Performance Insights
The performance of aieblas has been evaluated on the AMD VCK5000 board:
- For single routines like vector addition (axpy) and matrix-vector multiplication (gemv), on-chip data generation outperformed PL kernel-based implementations, underscoring the impact of off-chip memory accesses.
- Composing multiple routines, such as axpydot, using a dataflow approach yielded performance improvements by minimizing expensive off-chip memory accesses and facilitating pipelined execution.
- Despite these gains, execution times were still up to ten times higher than optimized multicore CPU implementations, suggesting the necessity for further optimizations in off-chip memory access and spatial parallelism.
Implications and Future Directions
The development of aieblas signifies an important step towards making spatial architectures more accessible and useful beyond ML applications. The initial results emphasize the critical role of on-chip communication and pipelined execution in achieving high performance. However, achieving the full potential of AIE will require:
- Enhanced off-chip memory access optimizations.
- Support for multi-AIE routines to exploit the full spectrum of available spatial parallelism.

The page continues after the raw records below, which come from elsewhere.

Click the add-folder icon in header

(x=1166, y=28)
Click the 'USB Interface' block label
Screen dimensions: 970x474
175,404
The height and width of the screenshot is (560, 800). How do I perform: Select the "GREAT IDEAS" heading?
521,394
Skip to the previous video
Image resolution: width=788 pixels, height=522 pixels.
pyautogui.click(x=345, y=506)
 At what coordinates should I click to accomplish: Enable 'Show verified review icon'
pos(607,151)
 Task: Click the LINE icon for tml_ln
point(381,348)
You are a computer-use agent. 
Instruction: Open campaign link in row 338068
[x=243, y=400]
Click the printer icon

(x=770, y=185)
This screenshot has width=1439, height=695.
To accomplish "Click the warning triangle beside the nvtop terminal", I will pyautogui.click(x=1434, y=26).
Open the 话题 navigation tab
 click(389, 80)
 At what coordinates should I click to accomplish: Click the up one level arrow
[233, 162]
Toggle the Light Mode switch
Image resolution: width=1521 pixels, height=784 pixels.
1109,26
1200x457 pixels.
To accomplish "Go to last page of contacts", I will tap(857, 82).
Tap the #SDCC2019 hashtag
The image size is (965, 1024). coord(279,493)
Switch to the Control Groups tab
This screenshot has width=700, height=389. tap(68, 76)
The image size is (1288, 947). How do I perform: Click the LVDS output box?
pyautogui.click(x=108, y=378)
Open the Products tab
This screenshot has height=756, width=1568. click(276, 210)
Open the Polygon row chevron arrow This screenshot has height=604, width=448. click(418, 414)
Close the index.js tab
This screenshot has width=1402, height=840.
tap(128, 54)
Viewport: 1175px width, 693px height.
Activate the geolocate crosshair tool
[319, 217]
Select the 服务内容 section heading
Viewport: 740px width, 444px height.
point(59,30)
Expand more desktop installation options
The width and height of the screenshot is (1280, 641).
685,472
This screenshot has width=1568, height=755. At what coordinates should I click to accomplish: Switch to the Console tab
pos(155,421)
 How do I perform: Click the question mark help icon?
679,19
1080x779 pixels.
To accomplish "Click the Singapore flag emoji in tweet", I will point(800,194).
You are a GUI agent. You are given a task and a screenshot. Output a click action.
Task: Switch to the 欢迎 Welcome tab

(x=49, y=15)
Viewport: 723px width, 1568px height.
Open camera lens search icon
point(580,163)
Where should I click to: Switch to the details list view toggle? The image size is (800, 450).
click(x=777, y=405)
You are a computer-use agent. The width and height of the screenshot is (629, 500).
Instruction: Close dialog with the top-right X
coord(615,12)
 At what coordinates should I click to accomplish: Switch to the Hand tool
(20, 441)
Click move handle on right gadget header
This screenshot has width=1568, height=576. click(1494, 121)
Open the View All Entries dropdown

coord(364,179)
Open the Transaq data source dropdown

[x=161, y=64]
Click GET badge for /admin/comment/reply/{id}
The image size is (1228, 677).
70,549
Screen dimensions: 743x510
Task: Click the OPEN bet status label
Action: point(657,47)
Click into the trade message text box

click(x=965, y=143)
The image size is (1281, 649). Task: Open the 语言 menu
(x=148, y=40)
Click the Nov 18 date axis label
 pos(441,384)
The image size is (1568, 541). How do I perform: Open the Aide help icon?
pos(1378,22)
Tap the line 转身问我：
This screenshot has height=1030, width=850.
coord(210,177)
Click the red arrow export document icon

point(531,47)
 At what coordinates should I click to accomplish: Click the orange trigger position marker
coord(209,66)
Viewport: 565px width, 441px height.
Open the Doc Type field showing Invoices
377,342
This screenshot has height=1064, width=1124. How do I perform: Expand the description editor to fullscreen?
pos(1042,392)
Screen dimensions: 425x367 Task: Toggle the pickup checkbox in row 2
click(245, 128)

- Integration of more complex routines to extend BLAS coverage.
By releasing aieblas as an open-source library, the authors aim to cultivate community-driven development and optimization, potentially catalyzing advancements in the use of spatial architectures across various scientific domains.
Conclusion
The aieblas project represents a meaningful contribution to the software ecosystem of AMD AI Engine-based spatial architectures. While the initial implementation shows promising results, substantial room for optimization and expansion exists. Future developments focusing on memory access, routine parallelism, and community involvement will be pivotal in realizing the broader applicability and effectiveness of spatial architectures.